Tujuan A =
Jawablah pertanyaan berikut berdasarkan berita tentang aspal Buton.
(i) Sudah berapa tahun aspal Buton dikelola?
(ii) Kepada media apa La Ode Darwin Dimi ST menyampaikan pendapatnya?
(iii) Kegiatan apa yang digelar pemerintah daerah untuk memperingati 100 tahun aspal Buton?
Tujuan B =
Ketik ulang bagian berita tentang aspal Buton di antara "Dia menyebutkan 100" dan "Buton, uangnya kemana?.", termasuk kedua bagian itu.

Teks =
-------------------------
Memberitakan Dengan Fakta
BUTON  

100 tahun, Aspal Belum Beri Kontribusi ke Daerah, Uangnya Kemana?

100 tahun, Aspal Belum Beri Kontribusi ke Daerah, Uangnya Kemana?
Foto Istimewa

BUTON, FAKTASULTRA.ID – Pemerintah terus berupaya untuk mengelola sumber daya alam (SDA) yang ada untuk kesejahteraan masyarakat Indonesia sebagai bentuk keberpihakan Pemerintah kepada kepentingan masyarakat. Salah satunya Aspal Buton.

Namun sayangnya pengelolaan aspal Buton belum mampu memberikan kontribusi untuk daerah dan juga masyarakatnya padahal sudah 100 tahun di kelolah.

“Saya sangat mengapresiasi langkah Pemerintah daerah untuk menggelar lokakarya memperingati 100 tahun aspal Buton, namun sayangnya pengelolaan aspal Buton belum memberikan kontribusi untuk daerah dan masyarakat,”Ujar La Ode Darwin Dimi ST, kepada media Faktasultra.id. Rabu (15/05/2024).

Dia menyebutkan 100 tahun waktu yang sangat lama namun aspal ini tidak memberikan kontribusi untuk daerah bahkan uang dari hasil pengelolaan aspal tidak digunakan di daerah Buton, uangnya kemana?.
-------------------------
Data Mentah =
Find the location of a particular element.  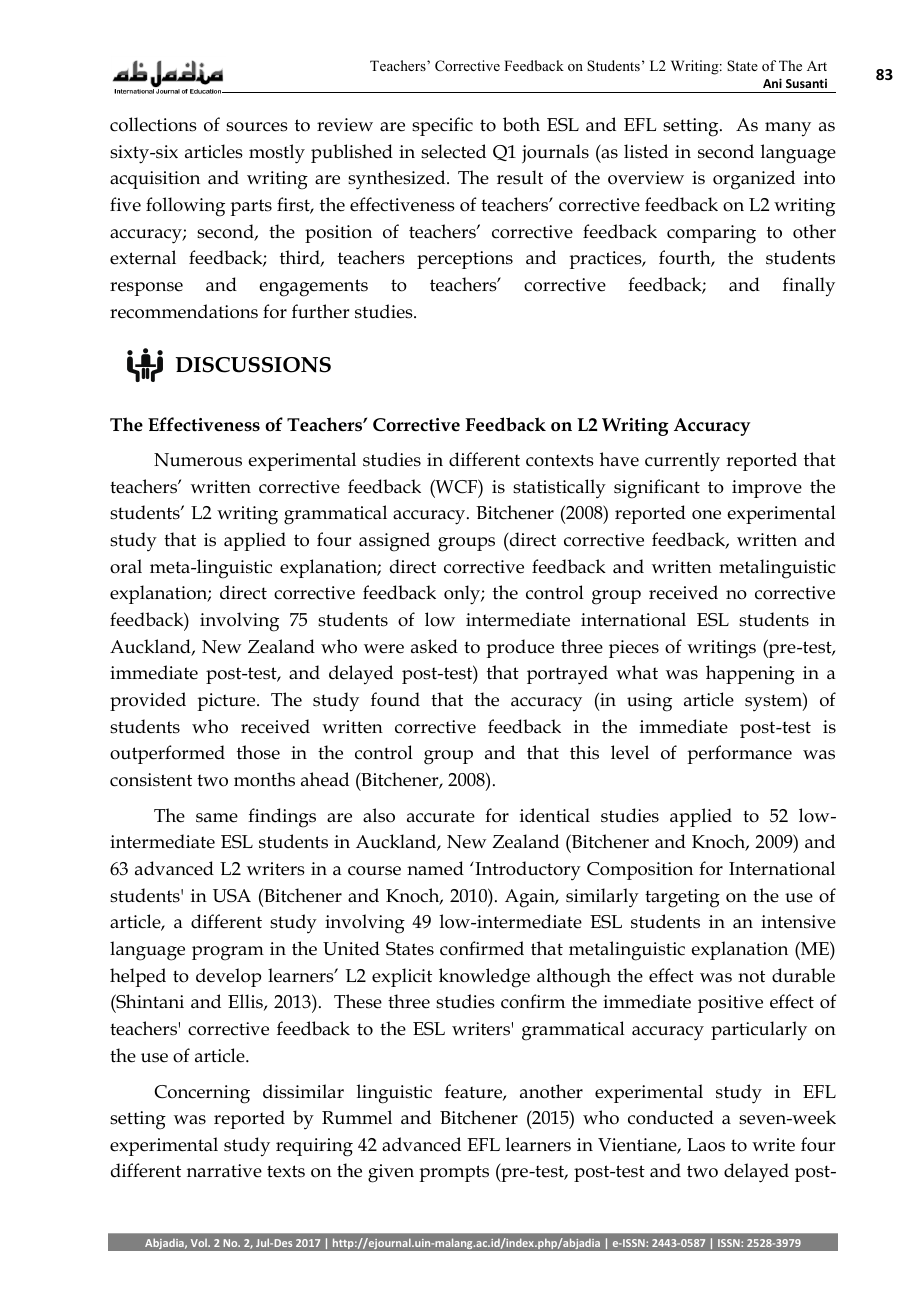

improve is located at coordinates (767, 489).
-------------------------
Jawaban yang Diharapkan A =
(i) 100 tahun.
(ii) Faktasultra.id.
(iii) Lokakarya.

Jawaban yang Diharapkan B =
Dia menyebutkan 100 tahun waktu yang sangat lama namun aspal ini tidak memberikan kontribusi untuk daerah bahkan uang dari hasil pengelolaan aspal tidak digunakan di daerah Buton, uangnya kemana?.